The Fifth Elephant 2019

The eighth edition of India's best data conference

Participate

Revisiting Market Basket Analysis (MBA) with the help of SQL Pattern Matching

Submitted by Shankar Somayajula (@gucciss) on Thursday, 11 April 2019


Preview video

Session type: Full talk of 40 mins

Abstract

Market Basket Analysis or Affinity Analysis using Association Rules based model is a cross domain Solution Framework used for in Retail Analytics (Shopping Baskets), Clickstream/Web Traffic Analytics, Customer Behaviour Analytics, Fraud Analytics etc.

Market Basket Analysis (MBA) is used to discover/identify patterns from transactional data (a master-detail transactional set of line items) and serves many down-stream Business processes like Recommendations, Merchandising/Inventory Planning, Product Assortments etc.

MBA is extensively used in the industry. There are quite a few extensions possible to MBA like (a) Multi-Level Association Rules by allowing the core item/product hierarchy level to be flexible, (b) Multi-Dimensional Association Rules by including additional nuggets of information ‘tags’ along additional dimensions of interest, (c) Sequential Association Rules by considering the order of events within the transaction and eliciting signals relating to directionality of the Rule including possible causal indicators.

MBA is typically performed as an offline batch/etl/analytic process with the results of the modeling extracted and saved for subsequent perusal by the Domain/Business Analyst.

In this solution/revisiting of the MBA process, we decouple the Rule/Pattern identification/discovery phase (finding patterns/rules via Association Rules model build) from the Rule/Pattern KPI calculation phase related to the usefulness evaluation of the patterns (scoring patterns/rules via KPIs).

MBA Rules/Patterns are typically evaluated via the Support, Confidence and Lift KPIs. Some experts have advocated for the definition of additional KPIs like Conviction, Imbalance Ratio (IR), Kulc factor (Kulczynski) to identify interesting Rule/Patterns. We define these KPIs as well as many custom KPIs which help qualify the Rule/Patterns and aid in Rule/Pattern Discovery/Exploration phase.

# TASK LIST:
**1)** Rewrite the paragraph of the Market Basket Analysis abstract that begins "MBA is extensively used in the industry" as a short bulleted list, keeping its main facts.
**2)** Repeat word for word the portion of the Market Basket Analysis abstract that opens with the words containing "MBA Rules/Patterns are" and closes with "Rule/Pattern Discovery/Exploration phase.".
The material after this point is not needed.

# GIVEN INFORMATION:
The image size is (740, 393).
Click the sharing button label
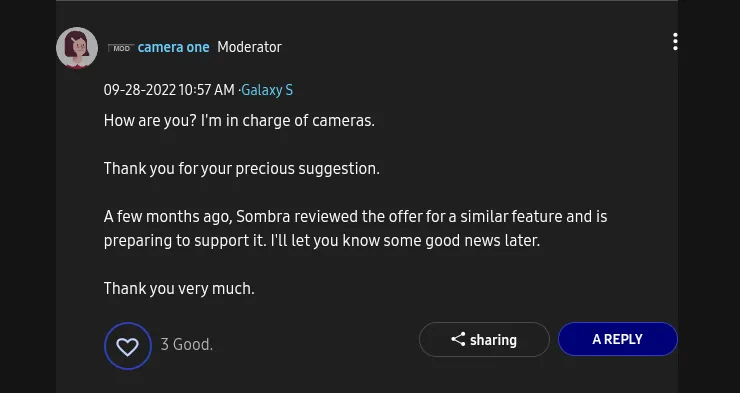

# ANSWERS GIVEN:
**1)**
- MBA is widely used in industry, and several extensions to it are possible.
- Multi-Level Association Rules let the core item/product hierarchy level be flexible.
- Multi-Dimensional Association Rules include additional "tags" along further dimensions of interest.
- Sequential Association Rules consider the order of events within the transaction and draw out signals about the rule's directionality, including possible causal indicators.

**2)**
MBA Rules/Patterns are typically evaluated via the Support, Confidence and Lift KPIs. Some experts have advocated for the definition of additional KPIs like Conviction, Imbalance Ratio (IR), Kulc factor (Kulczynski) to identify interesting Rule/Patterns. We define these KPIs as well as many custom KPIs which help qualify the Rule/Patterns and aid in Rule/Pattern Discovery/Exploration phase.